• [Excerpted passage]
>> BEGIN

Refining (somewhat) what I said earlier, in agreement with posts above -

Traditionally-sized and -located logos: okay.
Polo pony logo that approaches the size of an actual polo pony: gack.


----------



## Haffman (Oct 11, 2010)

Shaver said:


> Whoa! Hold your horses! Mr Haffman, not but a few days ago in another thread you conceded to Hollister or some such tommyrot as being items you wore to the supermarket. :devil:
> .


No, no, NO!

It was ABERCROMBIE & FITCH !

Get your teenage branding right Shaver, what kind of a man are you?!!:devil:


----------



## Haffman (Oct 11, 2010)

Col. Mustard said:


> My sociological theory in regards to branding. (Apologies for inadvertently cannibalizing anyone else's insight.)
> 
> Apparel has always communicated social status. Those in a higher social rank would wear more ornate or more refined, more crafted or better materialed, more fancy or sophisticated clothing. These were qualities that could be determined on sight, especially among elites as they communicated in-group status to one another. Lower ranks would wear increasingly plain and utilitarian clothing as you worked your way down the social ladder.
> 
> ...


Thoughtful post, thanks. I should have said that as well as being potentially juvenile, I wonder if there is a certain stylistic laziness or even lack of courage about branded clothing. If what you wear is not endorsed by some major brand (i.e. this is an expensive item so it has to be good)..... then it sinks or swims on its own. Thus I would expect branded clothing to be eschewed by many on this forum and this seems to be the case.


----------



## Haffman (Oct 11, 2010)

Busterdog said:


> So where does one find decent polos without logos?


Try Sunspel...it's good enough for James Bond!


----------



## Haffman (Oct 11, 2010)

VictorRomeo said:


> For the left chest perhaps, OP?


Stick a plastic pony on there instead and you just might just have the next Wimbledon tennis and US Olympic uniforms! Quick...patent the idea before it's too late!!:wink2:


----------



## Haffman (Oct 11, 2010)

Starch said:


> There's no heavy logic to this. Where logos are considered acceptable (_i.e._ where they've traditionally appeared), they're acceptable; where they're not, they're not.
> Unacceptable: business clothes, dress clothes.
> Acceptable: cars, sporting goods, polo shirts and ... well, most everything else.


I'm not really talking about what is "acceptable" in the broadest sense. The point has been made a million times that most people don't notice or care about what we're wearing, within reason. So notch lapel dinner jackets, while arousing endless stylistic opprobrium on these fora, are of course "acceptable" by most standards. I was opening up a discussion on the stylistic merits, or lack of them, of branded clothing.


----------



## Shaver (May 2, 2012)

Haffman said:


> No, no, NO!
> 
> It was ABERCROMBIE & FITCH !
> 
> Get your teenage branding right Shaver, what kind of a man are you?!!:devil:


one who isn't much au fait with teenage faddishness. :icon_smile:


----------



## Shaver (May 2, 2012)

>> END

• [Supplied records]
>> BEGIN

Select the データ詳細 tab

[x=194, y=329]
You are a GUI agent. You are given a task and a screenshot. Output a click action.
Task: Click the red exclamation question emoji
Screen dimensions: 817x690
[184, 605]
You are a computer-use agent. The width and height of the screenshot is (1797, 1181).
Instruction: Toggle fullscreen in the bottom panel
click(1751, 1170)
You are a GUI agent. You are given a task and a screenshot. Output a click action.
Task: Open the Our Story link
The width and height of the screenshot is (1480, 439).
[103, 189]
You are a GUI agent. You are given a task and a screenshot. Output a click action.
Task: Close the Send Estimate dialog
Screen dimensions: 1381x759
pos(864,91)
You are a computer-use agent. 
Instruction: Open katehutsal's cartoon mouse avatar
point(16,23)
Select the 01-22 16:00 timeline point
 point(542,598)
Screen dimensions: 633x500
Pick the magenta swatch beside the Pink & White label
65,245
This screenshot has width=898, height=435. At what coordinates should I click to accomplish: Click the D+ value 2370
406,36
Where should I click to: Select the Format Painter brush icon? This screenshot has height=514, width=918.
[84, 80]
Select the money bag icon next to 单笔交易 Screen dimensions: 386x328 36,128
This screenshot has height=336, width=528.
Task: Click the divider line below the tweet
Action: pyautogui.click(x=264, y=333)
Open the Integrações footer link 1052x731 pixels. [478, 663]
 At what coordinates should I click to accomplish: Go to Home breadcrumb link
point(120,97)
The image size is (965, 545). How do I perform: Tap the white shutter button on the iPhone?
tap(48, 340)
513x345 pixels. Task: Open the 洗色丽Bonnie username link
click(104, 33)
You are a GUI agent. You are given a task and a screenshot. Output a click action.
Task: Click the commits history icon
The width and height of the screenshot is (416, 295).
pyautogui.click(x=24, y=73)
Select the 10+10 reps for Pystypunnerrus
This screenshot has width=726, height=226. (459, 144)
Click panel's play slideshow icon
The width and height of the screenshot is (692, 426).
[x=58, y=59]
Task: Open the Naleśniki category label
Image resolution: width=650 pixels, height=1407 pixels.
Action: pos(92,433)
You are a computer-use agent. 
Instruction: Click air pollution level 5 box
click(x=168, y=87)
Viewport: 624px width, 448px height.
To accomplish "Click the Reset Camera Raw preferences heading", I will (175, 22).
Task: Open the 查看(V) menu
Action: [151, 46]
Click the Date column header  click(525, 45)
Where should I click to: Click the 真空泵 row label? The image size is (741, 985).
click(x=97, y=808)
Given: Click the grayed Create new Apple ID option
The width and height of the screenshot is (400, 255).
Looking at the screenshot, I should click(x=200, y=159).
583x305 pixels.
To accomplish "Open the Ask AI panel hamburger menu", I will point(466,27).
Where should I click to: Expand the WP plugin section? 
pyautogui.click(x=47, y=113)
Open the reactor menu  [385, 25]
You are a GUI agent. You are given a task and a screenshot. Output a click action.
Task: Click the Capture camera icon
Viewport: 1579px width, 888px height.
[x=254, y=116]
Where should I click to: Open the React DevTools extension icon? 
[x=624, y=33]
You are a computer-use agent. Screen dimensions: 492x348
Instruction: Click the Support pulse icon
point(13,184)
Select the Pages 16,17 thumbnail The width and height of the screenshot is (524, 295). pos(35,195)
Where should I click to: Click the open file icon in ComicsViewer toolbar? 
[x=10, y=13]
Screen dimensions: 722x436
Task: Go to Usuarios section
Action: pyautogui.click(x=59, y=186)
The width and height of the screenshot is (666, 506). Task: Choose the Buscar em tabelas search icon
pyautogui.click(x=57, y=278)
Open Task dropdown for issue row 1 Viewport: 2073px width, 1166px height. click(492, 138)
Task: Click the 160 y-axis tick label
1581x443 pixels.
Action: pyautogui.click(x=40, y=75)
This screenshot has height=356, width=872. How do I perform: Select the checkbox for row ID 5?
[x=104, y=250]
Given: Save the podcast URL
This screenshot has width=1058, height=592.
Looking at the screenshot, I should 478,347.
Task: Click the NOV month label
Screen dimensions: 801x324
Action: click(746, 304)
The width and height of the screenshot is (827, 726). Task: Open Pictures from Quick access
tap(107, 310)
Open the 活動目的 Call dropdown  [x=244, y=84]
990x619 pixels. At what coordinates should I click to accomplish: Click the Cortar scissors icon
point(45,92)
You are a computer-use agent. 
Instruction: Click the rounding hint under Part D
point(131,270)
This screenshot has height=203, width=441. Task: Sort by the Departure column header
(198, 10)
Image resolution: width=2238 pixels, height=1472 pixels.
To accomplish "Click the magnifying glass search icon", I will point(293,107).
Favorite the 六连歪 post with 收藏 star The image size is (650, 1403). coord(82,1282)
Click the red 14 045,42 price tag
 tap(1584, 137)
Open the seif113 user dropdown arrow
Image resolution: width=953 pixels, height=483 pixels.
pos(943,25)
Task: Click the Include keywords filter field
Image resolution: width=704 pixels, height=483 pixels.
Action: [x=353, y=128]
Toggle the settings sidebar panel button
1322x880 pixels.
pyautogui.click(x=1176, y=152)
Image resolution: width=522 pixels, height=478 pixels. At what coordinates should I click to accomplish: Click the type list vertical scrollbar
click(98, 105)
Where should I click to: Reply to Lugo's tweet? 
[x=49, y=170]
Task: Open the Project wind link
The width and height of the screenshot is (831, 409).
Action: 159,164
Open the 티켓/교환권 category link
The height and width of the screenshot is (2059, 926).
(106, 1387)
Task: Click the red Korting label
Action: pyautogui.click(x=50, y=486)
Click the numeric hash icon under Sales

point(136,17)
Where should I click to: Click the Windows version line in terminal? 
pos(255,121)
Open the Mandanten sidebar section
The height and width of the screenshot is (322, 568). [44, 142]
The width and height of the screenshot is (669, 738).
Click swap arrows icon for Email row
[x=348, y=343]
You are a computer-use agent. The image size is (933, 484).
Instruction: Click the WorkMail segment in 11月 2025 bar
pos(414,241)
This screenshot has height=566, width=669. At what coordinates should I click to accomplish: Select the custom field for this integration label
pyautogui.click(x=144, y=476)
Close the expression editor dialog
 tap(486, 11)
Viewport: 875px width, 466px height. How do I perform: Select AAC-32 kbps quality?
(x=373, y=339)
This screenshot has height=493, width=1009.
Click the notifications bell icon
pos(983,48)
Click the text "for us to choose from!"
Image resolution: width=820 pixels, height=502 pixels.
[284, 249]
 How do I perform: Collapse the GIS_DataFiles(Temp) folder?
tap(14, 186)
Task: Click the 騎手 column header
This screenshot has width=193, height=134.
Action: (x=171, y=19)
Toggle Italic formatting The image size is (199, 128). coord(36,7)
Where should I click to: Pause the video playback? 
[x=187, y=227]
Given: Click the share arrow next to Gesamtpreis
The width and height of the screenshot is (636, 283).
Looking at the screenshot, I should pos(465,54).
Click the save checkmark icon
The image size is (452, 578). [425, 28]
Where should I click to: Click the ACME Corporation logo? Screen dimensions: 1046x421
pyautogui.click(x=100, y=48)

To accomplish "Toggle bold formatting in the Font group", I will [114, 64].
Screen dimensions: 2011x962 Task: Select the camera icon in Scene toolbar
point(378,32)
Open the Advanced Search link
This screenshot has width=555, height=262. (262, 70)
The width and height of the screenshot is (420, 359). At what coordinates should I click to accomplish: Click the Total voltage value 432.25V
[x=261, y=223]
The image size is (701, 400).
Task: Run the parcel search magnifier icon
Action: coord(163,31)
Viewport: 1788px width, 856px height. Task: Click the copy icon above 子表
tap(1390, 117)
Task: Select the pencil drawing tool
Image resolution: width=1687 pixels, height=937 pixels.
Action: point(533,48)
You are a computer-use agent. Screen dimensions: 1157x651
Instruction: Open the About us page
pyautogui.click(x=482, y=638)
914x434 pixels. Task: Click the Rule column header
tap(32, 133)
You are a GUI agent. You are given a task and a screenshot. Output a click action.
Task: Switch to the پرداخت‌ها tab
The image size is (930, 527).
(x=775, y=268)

>> END

• [What is asked]
A: In the forum thread on clothing logos, what brand does Haffman recommend to someone looking for decent polos without logos?
B: Translate this sentence from the forum thread on clothing logos into Spanish: "The point has been made a million times that most people don't notice or care about what we're wearing, within reason."
C: Proceed with the forum thread on clothing logos, starting after its final line.

• [Outputs for the tasks]
A: Sunspel.

B: Se ha dicho un millón de veces que la mayoría de la gente no se fija en lo que llevamos puesto ni le importa, dentro de lo razonable.

C:
Haffman said:


> I'm not really talking about what is "acceptable" in the broadest sense. The point has been made a million times that most people don't notice or care about what we're wearing, within reason. So notch lapel dinner jackets, while arousing endless stylistic opprobrium on these fora, are of course "acceptable" by most standards. I was opening up a discussion on the stylistic merits, or lack of them, of branded clothing.


If those dreadful, tatty, pseudo pre-worn, distressed, detailing sewn by a drunken seamstress, astonishingly overpriced rags from S*perdry et al are symbolic of social status and a surfeit of wealth allowing for money to burn (albeit normally someone else's money i.e. parents) then the niche demonstrably exists:

Branded dinner jackets anyone?


----------



## VictorRomeo (Sep 11, 2009)

Haffman said:


> Stick a plastic pony on there instead and you just might just have the next Wimbledon tennis and US Olympic uniforms! Quick...patent the idea before it's too late!!:wink2:


A "My Little Pony" would be hilarious.....


----------



## VictorRomeo (Sep 11, 2009)

Shaver said:


> Branded dinner jackets anyone?


Could, say, the signature cut of the more renouned Tailors be deemed branding of sorts....? Especially for those "in the 'know"?


----------



## Shaver (May 2, 2012)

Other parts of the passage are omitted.